As for me, time will tell – for certain I am super glad that I went on the journey with your mom. Threads have a funny way of circling back and encompassing worlds. Maybe in the end we will all learn to honor and respect each other – despite the differences in language, culture and generation. Let’s drink a toast, French wine of course, to three new worlds, and a fourth.

June 5, 2008 – The Black Toe

It’s smaller now but it has become a badge of honor. It was angry and black, and almost all encompassing the first time I noticed it. I don’t know when I got it. One day, very near the end, it was just there. I saw it some days later. Perhaps ¾, maybe more, of the big toe nail. Black, pulsing, horrid! I remember one day, three or four days before the end, when she fell again. I had caught her a hundred times before, but this time just barely, and she bumped horribly. That is an ugly, ugly day when you are not strong enough to fully support the woman you love. To catch her, and hold her, and protect her as you are meant to do. To save her. Maybe it was that day. I don’t know. It is still there. 3 ½ months later, it’s smaller, maybe a third of the nail now. A badge of honor to trying. She tried so hard she deserved the world she left.

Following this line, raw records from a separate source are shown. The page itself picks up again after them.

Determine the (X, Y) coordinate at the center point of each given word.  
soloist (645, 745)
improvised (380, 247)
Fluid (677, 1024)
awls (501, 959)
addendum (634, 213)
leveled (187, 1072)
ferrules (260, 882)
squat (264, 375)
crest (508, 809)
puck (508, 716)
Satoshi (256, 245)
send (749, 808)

June 6, 2008 – The Pictures

Could I paint a picture of her? No, the hues wouldn’t be bright enough. The foreground deep enough. The lines distinct with clarity of purpose, the shadows playful with a tinge of humor. No, I will take the photos. Rembrandt couldn’t do her justice, and I couldn’t do her at all. But the camera caught some of her facets exquisitely. Axel did it once. I was lucky once or twice. Karen the most consistent. Minou’s mirror reflections frequently worked. She often also did superbly with simple shadows. I may have a thousand, certainly hundreds I love – now they are my treasures, all that is left – except the memories they invoke. Thank you my Love for the thousand photos that launch me, and allow me to “slip the surly bonds of earth.”

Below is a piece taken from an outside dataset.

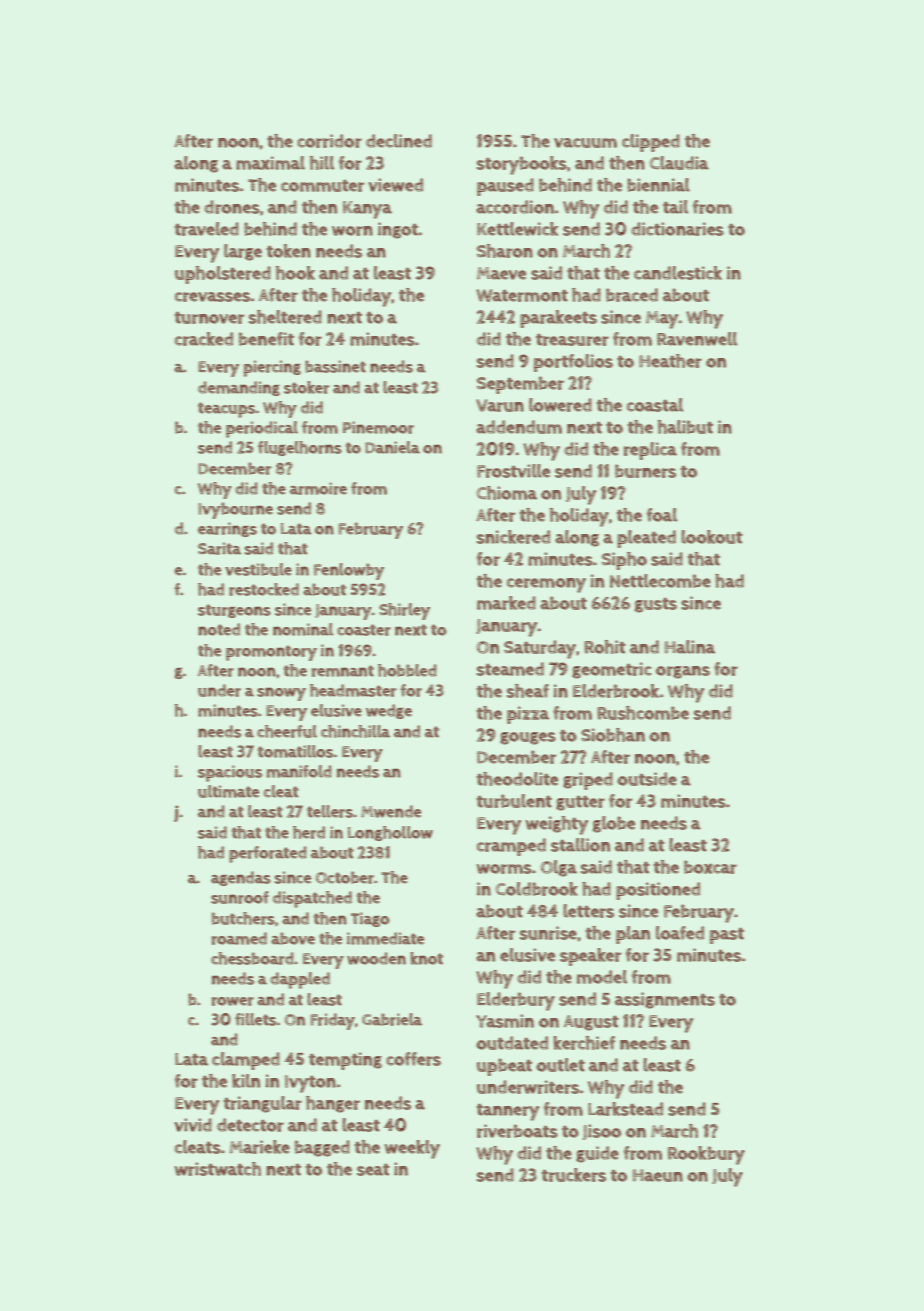 This page has height=1311, width=924. Describe the element at coordinates (572, 340) in the page. I see `treasurer` at that location.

Thirty Something Hours / Two

Let’s flash back about six or seven hours, because that is the official beginning. That is when I left. Decamped, abandoned, fled from our apartment building. Minutes after the ambulance left, I left . It was somewhere between 9:00 and 10:00 AM; the ambulance was scheduled for 9:00. The hearse, for indeed it was a hearse, though it was called an ambulance, left from the 6th floor, I left from the 8th. No one saw me leave. No one yet knew I was gone. It was the beginning of the end.

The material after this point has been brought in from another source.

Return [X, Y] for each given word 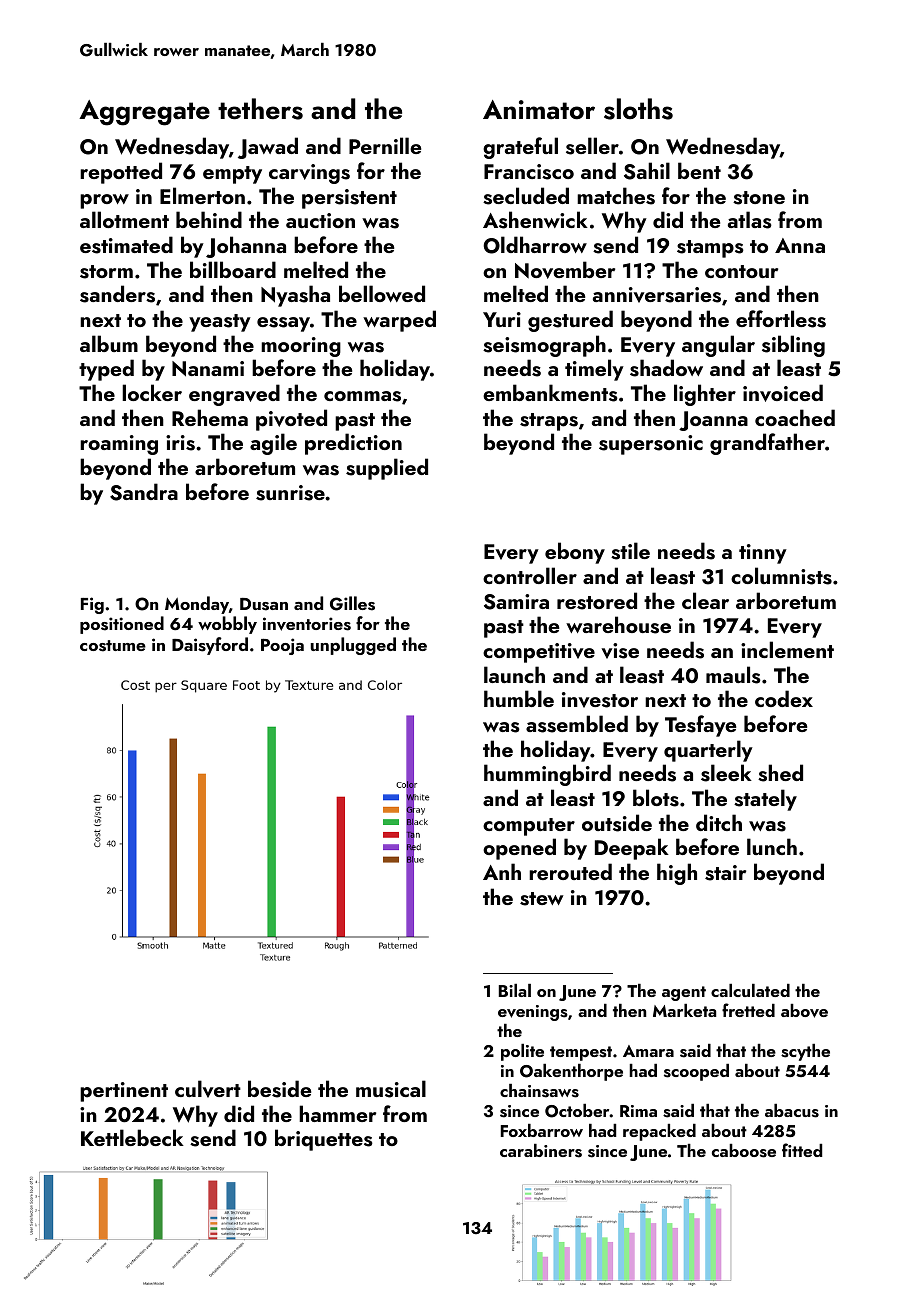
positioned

For clarity I suppose we have to go back to the day before, actually the year before to even begin to comprehend the next 30 hours. I lived the lifetime and still don’t really understand it. In the previous year we had had many recurrent conversations. One of the most frequent started out: “If you ever leave me, I will die.” Literally I had heard those words, or some variation, 50 or 60 times, maybe more. I believed her. It was one very good reason for never leaving. Another was I loved her – deeply, deeply loved her.

In the early days there was raw panic in her voice. Just as I could feel the dread when she clutched my hand and held so tight whenever we ventured out, even just across the street. Gradually the terror subsided. The full realization that I was not going to abandon her seeped in. Now the voice was less insistent, somehow calmer. Still, late at night when we snuggled just before sleeping, when I always rocked her, she would occasionally repeat the phrase. “I will die if you ever leave.” By now I knew it was true. And yet I left. A half hour after she left, I left. Six or seven hours later I was shivering.

The preceding day was about as tough a day as I had ever known. For the past 30 plus years I had always said the day I lost my kids was the worst day of my life (lost them to their mother, not to death). This day was worse. It was building for six weeks, perhaps 6 months, even 16, but since the first of the year the truly ominous signs were multiplying virulently – almost like a cancer.